The former. The article indicates that while costs of office space have increased (doubled in rate really), when compared to the increase in costs from employee salaries, it's minuscule in comparison.
Thus, the vast majority of the increase in costs that it takes to run a startup is in employee salaries, rather than office space.
It isn't cost of office space people are pointing out though, but cost of residential space. At least 30%, and more commonly 50% in SV/SF, of your company's salary compensation goes out to residential shelter payments. That's the low-hanging fruit to address if you want to reduce employee salaries.

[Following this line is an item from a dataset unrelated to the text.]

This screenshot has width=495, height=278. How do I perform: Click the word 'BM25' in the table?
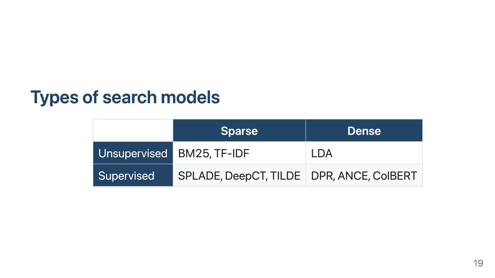click(x=194, y=153)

Especially for a startup in like a stealth stage where the initial talent pool is already selected, and you don't really need all the touted soft benefits of the SV talent ecosystem when you are head-down in secretive development, it's advantageous to stay out of the high living expense metro areas. Living in flyover country during that period with the fully-communicated intent to the team that you will move to SV/high-COL-metro-area once you reach a specific level of financial success with specific commensurate salary adjustments for them, yields 15%+ salary cost savings from residential shelter cost differentials alone (plus other cost of living adjustments on top of that), and lets your initial employees plan ahead life events.
Now that startups are increasingly tapping the Millenial generation cohort for their talent, who statistically are already more indebted at their stage of life than previous generations, starting up in a very low cost of living area can be a bigger selling point for recruiting.
Thus, the vast majority of the increase in costs that it takes to run a startup is in employee salaries, rather than office space.